MATERIALS PROVIDED START
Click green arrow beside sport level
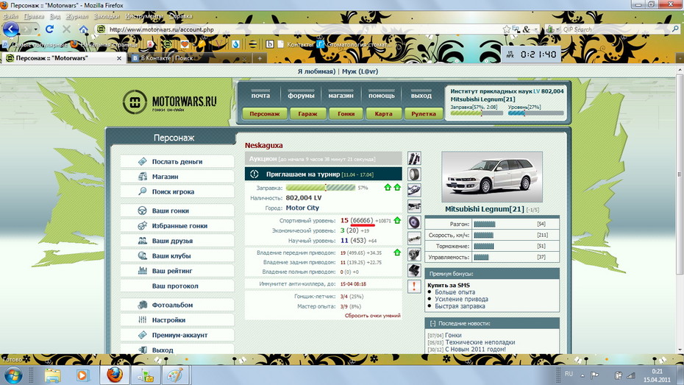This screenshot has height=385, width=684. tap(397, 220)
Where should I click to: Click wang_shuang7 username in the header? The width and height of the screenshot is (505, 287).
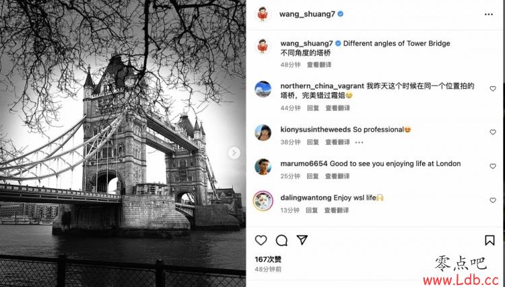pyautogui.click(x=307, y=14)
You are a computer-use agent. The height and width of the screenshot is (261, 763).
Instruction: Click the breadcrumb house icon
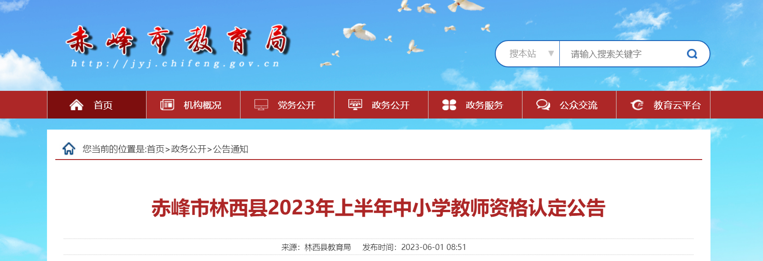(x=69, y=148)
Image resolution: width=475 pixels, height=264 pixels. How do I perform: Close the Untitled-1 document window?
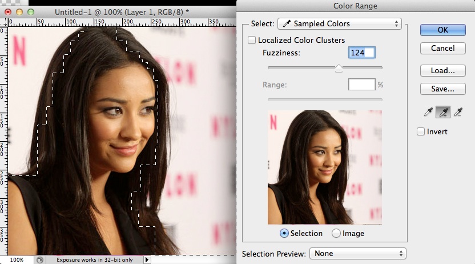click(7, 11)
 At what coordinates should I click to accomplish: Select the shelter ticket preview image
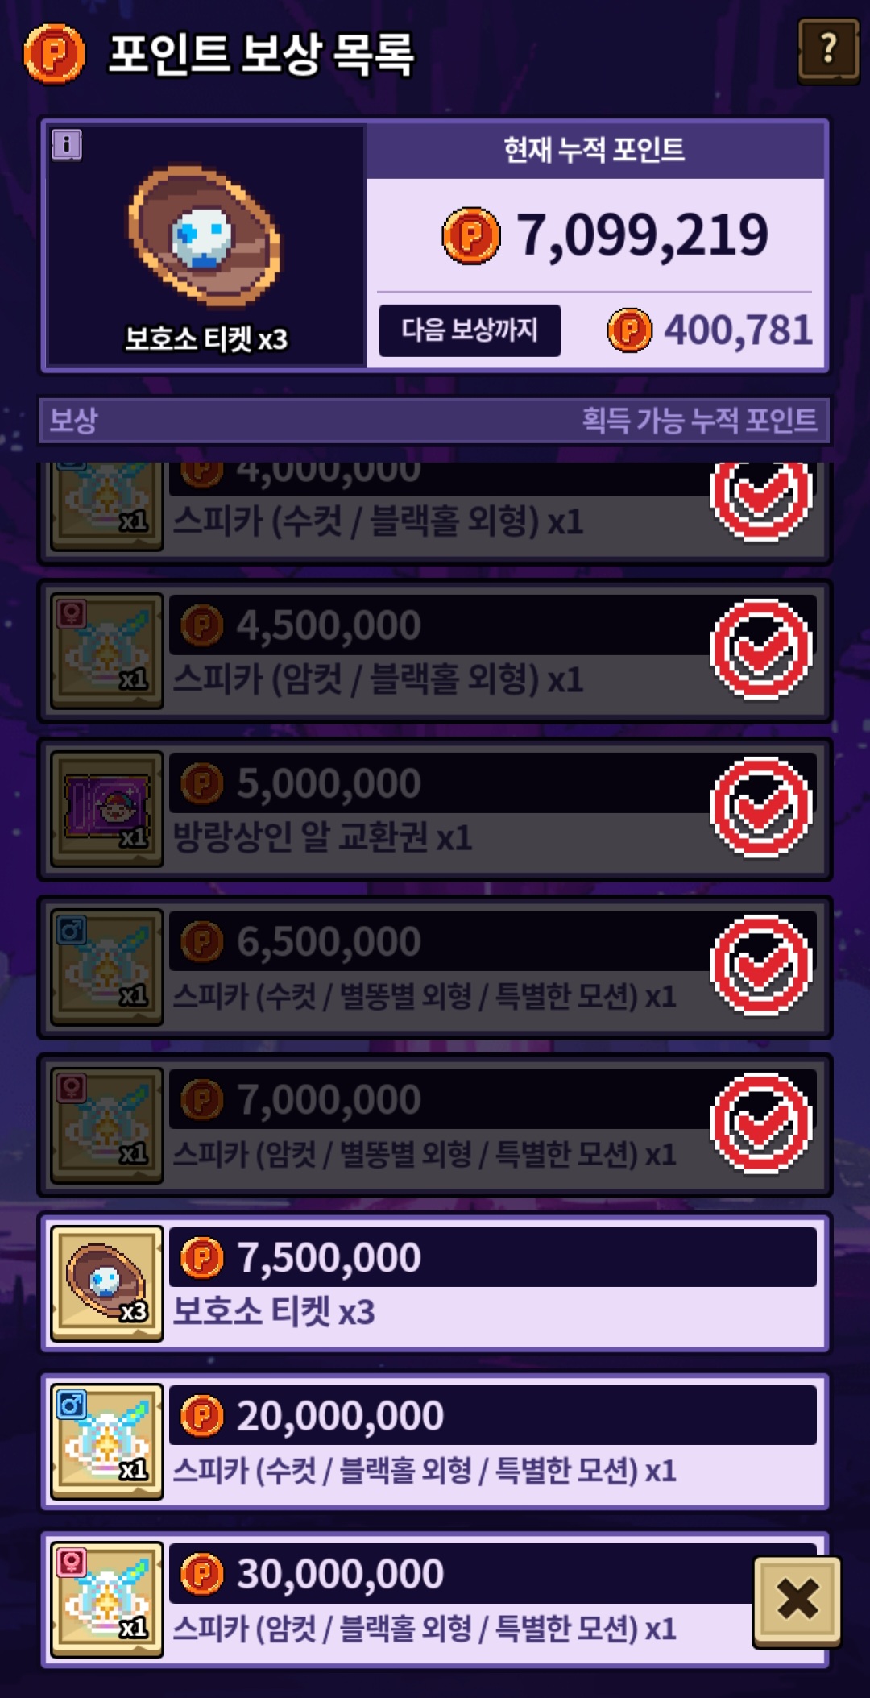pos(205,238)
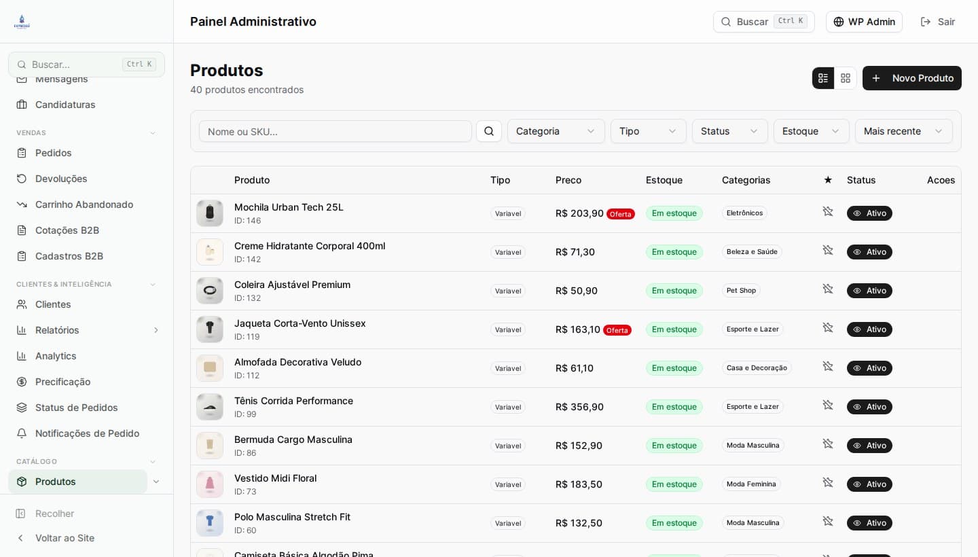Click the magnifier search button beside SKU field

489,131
MATERIALS PROVIDED END
§ PROBLEM DESCRIPTION: Where a picture appears in the data, omit it; restate the rest word for word.

§ WRITTEN ANSWER:
Click green arrow beside sport level
This screenshot has height=385, width=684. tap(397, 220)
Where should I click to: Click wang_shuang7 username in the header? The width and height of the screenshot is (505, 287).
pyautogui.click(x=307, y=14)
You are a computer-use agent. The height and width of the screenshot is (261, 763).
Instruction: Click the breadcrumb house icon
(x=69, y=148)
Image resolution: width=475 pixels, height=264 pixels. How do I perform: Close the Untitled-1 document window?
click(7, 11)
 At what coordinates should I click to accomplish: Select the shelter ticket preview image
pos(205,238)
Click the magnifier search button beside SKU field

489,131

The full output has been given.